I utterly ADORED it!  One thousand thanks to the writers for creating something like this - not in the books, but totally feels like the books. 
And OMG, at this stage I will be devastated if Daniel isn't involved in this entire show from start to end... which also feels somehow some kind of a homage to River Phoenix, who would have played Daniel in the 1994 film had he lived...?
ANYWAY!  OMG ASSAD I LOVE YOU!  OMG WRITERS, I LOVE ARMAND!  Like this episode - how CRUEL Louis is to Armand!  And yet, Armand saves his life!  And not only that, he offers that pathway to Lestat... right until he is unable to utter Lestat's "I love you.."  And really, Armand, you did that in so much love for Louis - you sacrificed your self! Armand, Armand, Armand.
And Armand, seeking in Daniel what it means to be fascinating and special.  The irony is that Armand IS special!!!  He is absolutely the most complex vampire… he just doesn’t understand how to love or be loved… and Louis is NOT his "one"! But he is SO fascinating!  And special.  All of the edits to Radiohead's Creep PLEASE!!!!

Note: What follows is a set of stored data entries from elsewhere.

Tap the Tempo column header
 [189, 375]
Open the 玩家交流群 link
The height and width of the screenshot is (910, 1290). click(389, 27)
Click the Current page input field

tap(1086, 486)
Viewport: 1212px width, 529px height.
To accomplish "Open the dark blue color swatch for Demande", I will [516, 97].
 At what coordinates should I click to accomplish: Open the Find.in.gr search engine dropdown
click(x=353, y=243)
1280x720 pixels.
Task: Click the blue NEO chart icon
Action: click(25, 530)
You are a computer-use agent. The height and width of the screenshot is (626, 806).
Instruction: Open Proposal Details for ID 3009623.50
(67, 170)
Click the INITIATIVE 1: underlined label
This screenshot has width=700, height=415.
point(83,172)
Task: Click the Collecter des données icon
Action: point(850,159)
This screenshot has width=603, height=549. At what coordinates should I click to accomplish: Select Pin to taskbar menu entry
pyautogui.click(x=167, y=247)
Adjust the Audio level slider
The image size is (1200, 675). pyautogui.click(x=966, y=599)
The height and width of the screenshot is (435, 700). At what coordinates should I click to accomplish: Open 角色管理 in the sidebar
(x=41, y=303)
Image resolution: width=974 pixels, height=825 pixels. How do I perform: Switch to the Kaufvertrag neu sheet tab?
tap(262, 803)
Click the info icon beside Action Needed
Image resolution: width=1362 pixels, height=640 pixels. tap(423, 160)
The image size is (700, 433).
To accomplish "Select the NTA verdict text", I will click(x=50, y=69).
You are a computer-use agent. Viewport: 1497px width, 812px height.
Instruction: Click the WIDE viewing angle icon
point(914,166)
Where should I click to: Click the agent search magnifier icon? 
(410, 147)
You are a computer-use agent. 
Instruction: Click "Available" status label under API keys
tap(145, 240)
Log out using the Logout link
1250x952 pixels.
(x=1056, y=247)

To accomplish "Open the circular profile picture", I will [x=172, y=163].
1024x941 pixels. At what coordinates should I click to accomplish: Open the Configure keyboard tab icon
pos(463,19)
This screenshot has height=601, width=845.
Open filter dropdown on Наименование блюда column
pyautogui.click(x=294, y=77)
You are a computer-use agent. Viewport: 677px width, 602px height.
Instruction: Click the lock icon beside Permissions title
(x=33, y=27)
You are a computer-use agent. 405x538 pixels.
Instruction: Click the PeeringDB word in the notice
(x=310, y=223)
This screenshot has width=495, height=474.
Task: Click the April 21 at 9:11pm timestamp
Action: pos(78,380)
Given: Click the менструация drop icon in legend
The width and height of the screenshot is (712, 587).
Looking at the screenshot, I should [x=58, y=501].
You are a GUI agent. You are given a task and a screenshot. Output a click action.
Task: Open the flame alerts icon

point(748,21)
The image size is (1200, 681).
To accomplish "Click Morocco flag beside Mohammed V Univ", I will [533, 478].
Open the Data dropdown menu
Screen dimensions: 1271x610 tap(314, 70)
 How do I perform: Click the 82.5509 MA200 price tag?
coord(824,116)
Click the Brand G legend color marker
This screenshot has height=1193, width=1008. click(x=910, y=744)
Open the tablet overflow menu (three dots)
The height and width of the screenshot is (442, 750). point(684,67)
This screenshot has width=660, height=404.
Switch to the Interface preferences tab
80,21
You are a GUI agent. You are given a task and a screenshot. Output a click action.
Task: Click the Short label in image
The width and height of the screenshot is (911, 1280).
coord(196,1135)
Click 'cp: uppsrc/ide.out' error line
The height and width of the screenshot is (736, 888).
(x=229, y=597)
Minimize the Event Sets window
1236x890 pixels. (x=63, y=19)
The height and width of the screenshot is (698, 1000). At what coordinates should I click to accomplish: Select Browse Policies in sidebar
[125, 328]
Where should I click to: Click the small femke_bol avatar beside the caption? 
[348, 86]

I also find it WONDROUS in a show about vampires - where vampires are always a metaphor to The Outsider... yet... in art, The Outsider is often portrayed in imo an unrealistic way, as in "actually the outsider is infinitely special, really!", BUT IN ARMAND, the writers have given us a truly actually special character who feels like many outsiders do - AND is told by the person he loves SO much he would literally be a pathway to their other love that he is boring and not special and not enough... THAT is relatable! (Even though nobody has told me this, as I am simply isolated, personally! Yet, still, I feel it!)
Also - OMG it is both infinitely tragic and simultaneously hilarious that Loumand true sexy times cannot begin until Armand literally WIPES Louis’ mind of Lestat!!!  LOLOLOLOLOL (Poor Armand!)
Also LOL @ Jacob in the post episode thing - saying he can’t think of a bigger betrayal than rewriting the history of a person you love and that it makes him angry… referring to what Armand does to Louis… when IN THIS SAME EPISODE, that’s literally what Louis does to Lestat..!
Meagre thoughts as I didn't write notes during the episode, so just a few points I think of now (and I have had a glass of wine with this episode lolololololol!!  Lalalalala... GOTHIC JOY!!!!!!!!!!)
Lestat is my boy, but ASSAD'S ARMAND.  Armand was always my second favoruite vampire, but Assad - I do not understand how you are making me love Armand even MORE!  Be MORE evil, Armand.  And more tragic.  And more loving.  Be every thing you are.  I know you are fascinating!!!!!
Also, I cried A LOT in this episode! Though I did not note when. Like, that I feel compelled to do a post now with my random tipsy thoughts on a non HQ version with no subtitles I hope expresses A LOT about how I love this episode!?!??!!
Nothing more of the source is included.